The second panel, “Current Approaches to Treatment,” included a different group of patients who shared stories of treatments that had been successful and those that had not. “The patients at the FDA meeting expressed very eloquently what our patients feel – different treatments may work temporarily and then stop working, which leads to a roller coaster of emotions of hope and disappointment,” A. Yasmine Kirkorian, MD, also a dermatologist at Children’s National Health System, said in an interview. “Patients and physicians would be interested in a treatment option with a track record for predictable efficacy with durable and sustained hair regrowth and minimal side effects.”
Dr. Marathe noted that in her experience, those who develop alopecia totalis or universalis at a younger age tend to have more recalcitrant disease. “It is still very hard for me to predict which children will regrow their hair spontaneously, or with topical therapies, versus those with more resistant disease. I hope that continued study will allow us to offer a more realistic prognosis for these patients,” she said.

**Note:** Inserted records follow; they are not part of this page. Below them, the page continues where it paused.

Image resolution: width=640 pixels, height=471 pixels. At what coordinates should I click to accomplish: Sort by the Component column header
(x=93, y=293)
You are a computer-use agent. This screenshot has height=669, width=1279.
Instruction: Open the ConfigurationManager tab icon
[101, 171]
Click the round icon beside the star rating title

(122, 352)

Discussion after the treatment panel included testimonials from patients who reported successful treatment with tofacitinib (Xeljanz), a Janus kinase inhibitor approved for rheumatoid arthritis, which is not approved for treatment of alopecia.

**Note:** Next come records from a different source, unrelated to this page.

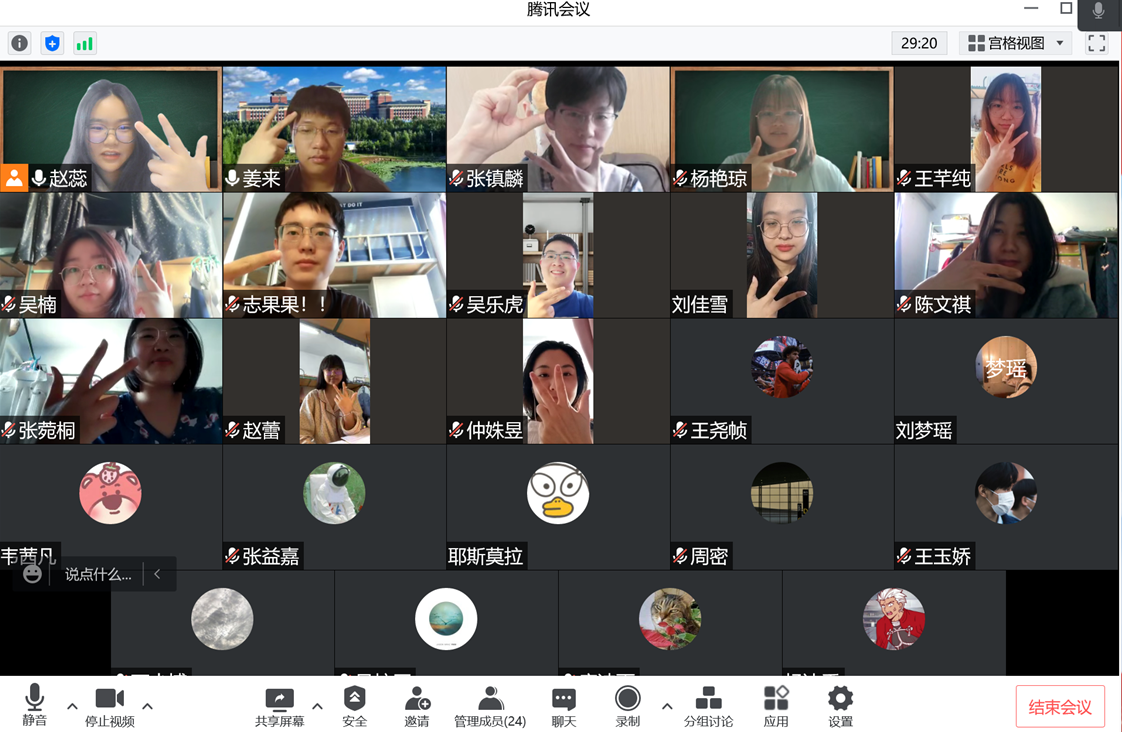This screenshot has width=1122, height=732.
Task: Expand audio options arrow beside 静音
Action: [72, 706]
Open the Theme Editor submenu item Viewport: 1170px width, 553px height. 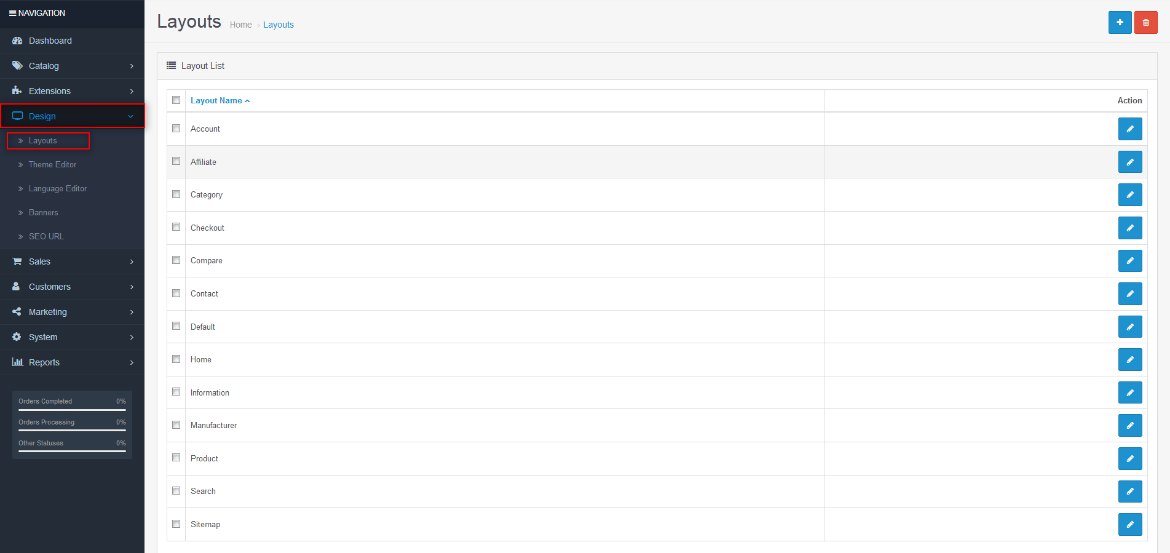[x=52, y=165]
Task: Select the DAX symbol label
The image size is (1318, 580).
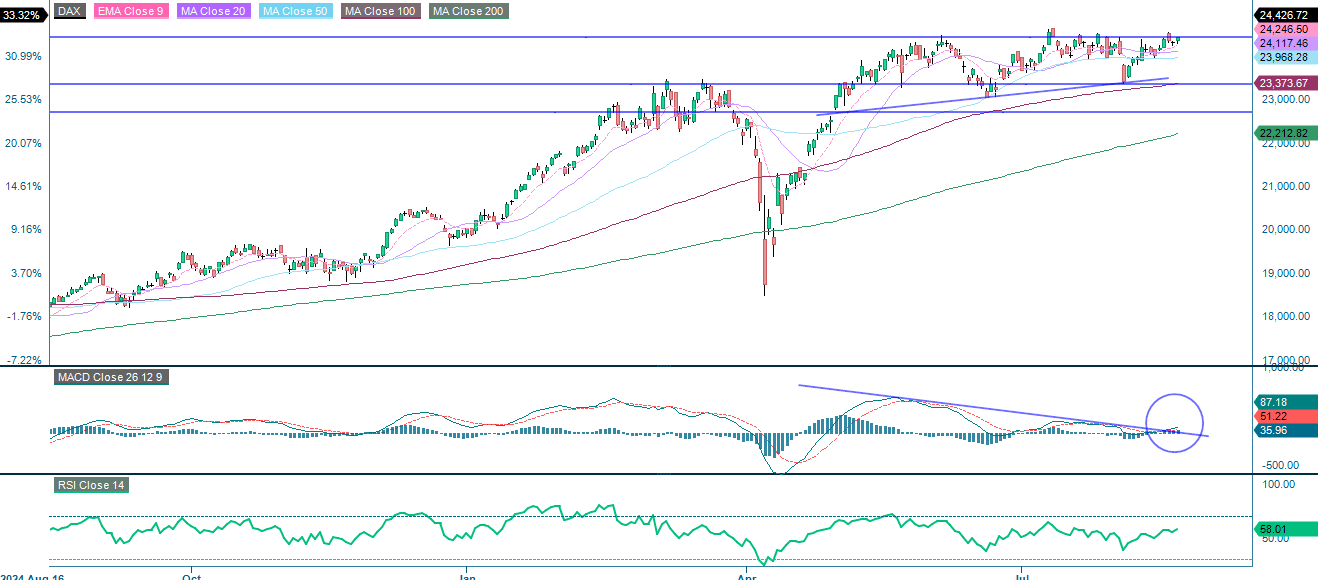Action: pos(67,10)

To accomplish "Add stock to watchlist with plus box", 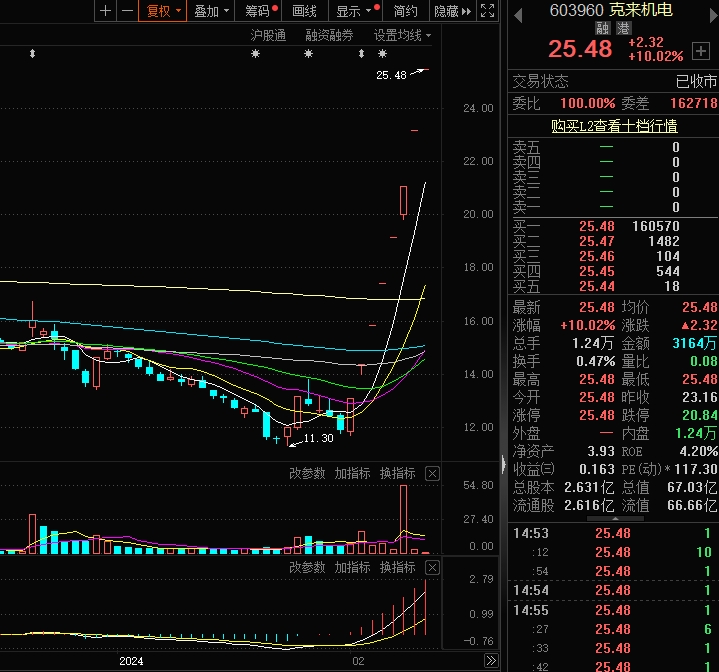I will point(700,50).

“I absolutely agree with the focus on JAK inhibitors and increasing our understanding of how they work, as well as what some of the long-term effects are,” said Dr. Marathe. “The better we are able to target the pathogenesis of this condition, the more easily we can treat in a more focused fashion and reduce side effects,” but more clinical trials are needed to determine safety and efficacy for children and teens, she noted.
One of her hesitations in prescribing tofacitinib to her patients is that she cannot provide them with a sense of how long they will need to be on the treatment. “Current data show that the hair growth on the medication is usually lost upon stopping it; the question I still struggle with is whether it is realistic to put a 4- or 5-year-old on a medication that has no estimated or anticipated stop date,” she said.
As for what she offers patients in terms of resources for emotional support, Dr. Kirkorian said the psychosocial aspects of alopecia areata are always discussed at patient visits. “Psychosocial needs vary based on age, personality, and personal philosophy. We offer the gamut of outside resources from local support groups, the National Alopecia Areata Foundation, referral to psychology/psychiatry and, very importantly, referral to Camp Discovery. Children have told us across the board how important and meaningful it was to them to be able to just be themselves around other children who look like them.”
Dr. Marathe and Dr. Kirkorian were attendees at the meeting; they had no relevant disclosures. They are members of the Dermatology News Editorial Advisory Board.